Cellular and Molecular Mechanisms that Direct Visual System Connectivity

A wide range of cellular and molecular mechanisms direct the formation of neural circuits in the mammalian visual system, and these are critical for behavioral responses to visual input. We have investigated the establishment of connections among retinal neurons and also between retinal ganglion cells (RGCs), the sole output neurons of the retina, and their targets in the brain. Based on the expression and function of certain guidance cues and their receptors, we have defined molecules and mechanisms critical for the establishment of the laminar (layered) organization of pre- and post-synaptic components of connections in the retina, and also for RGC axon targeting to visual system nuclei in the brainstem. This has led us to investigate particular classes of connections: those that mediate direction-selective (DS) responses to image motion, and also connectivity essential for non-image forming visual system functions.

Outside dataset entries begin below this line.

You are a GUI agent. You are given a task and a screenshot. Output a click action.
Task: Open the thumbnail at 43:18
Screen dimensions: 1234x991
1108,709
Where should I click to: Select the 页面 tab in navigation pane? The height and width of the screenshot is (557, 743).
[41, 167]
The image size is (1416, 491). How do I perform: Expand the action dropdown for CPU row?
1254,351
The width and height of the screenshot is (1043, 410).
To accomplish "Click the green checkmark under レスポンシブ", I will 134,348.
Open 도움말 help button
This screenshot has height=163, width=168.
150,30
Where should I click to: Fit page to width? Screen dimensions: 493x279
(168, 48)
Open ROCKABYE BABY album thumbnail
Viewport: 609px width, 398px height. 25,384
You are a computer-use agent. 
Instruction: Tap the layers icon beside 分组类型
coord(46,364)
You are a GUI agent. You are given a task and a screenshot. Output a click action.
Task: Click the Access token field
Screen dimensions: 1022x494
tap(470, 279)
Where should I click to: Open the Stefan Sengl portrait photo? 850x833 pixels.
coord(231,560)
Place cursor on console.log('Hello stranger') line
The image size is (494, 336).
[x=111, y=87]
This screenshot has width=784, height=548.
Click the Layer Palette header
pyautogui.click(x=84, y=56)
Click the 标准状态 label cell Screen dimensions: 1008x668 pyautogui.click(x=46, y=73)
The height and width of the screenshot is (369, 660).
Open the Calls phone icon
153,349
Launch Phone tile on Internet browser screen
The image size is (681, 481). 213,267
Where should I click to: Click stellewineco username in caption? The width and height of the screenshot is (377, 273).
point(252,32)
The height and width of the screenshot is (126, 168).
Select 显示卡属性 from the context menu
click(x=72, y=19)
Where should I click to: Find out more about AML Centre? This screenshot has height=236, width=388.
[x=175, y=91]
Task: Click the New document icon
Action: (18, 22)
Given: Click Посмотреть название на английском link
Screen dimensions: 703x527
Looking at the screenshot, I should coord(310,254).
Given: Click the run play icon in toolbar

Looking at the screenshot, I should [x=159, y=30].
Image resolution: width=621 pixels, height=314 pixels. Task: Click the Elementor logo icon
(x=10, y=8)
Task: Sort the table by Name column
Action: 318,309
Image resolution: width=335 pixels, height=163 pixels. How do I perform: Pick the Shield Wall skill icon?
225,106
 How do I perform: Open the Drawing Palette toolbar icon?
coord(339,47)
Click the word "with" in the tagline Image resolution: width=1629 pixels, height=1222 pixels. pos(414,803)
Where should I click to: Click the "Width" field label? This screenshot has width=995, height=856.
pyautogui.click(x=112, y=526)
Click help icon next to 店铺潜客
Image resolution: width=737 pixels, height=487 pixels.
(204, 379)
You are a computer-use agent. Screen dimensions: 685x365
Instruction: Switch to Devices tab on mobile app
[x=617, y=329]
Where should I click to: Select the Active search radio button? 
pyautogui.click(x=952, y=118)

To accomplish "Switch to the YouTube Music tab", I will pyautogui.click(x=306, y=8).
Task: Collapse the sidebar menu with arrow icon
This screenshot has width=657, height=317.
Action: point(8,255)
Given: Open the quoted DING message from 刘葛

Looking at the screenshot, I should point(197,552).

As a result of a novel, focused, gene profiling effort we have identified genes selectively expressed in direction-selective ganglion cells (DSGCs) tuned to upward or downward motion. These include transcription factors, secreted proteins, receptors, and a range of cell surface molecules. Mice harboring mutations in several of these genes are deficient in vertical, but not horizontal, motion detection, and some of these mutations also affect DSGC dendritic morphology. We are currently investigating at all levels how these proteins affect DS circuit connectivity and the unique directional tuning preferences of DSGCs. Related studies are also directed towards investigating similar issues for non-image forming RGCs. Finally, our visual system work also motivates research directed towards promoting optic nerve regeneration following injury or degeneration.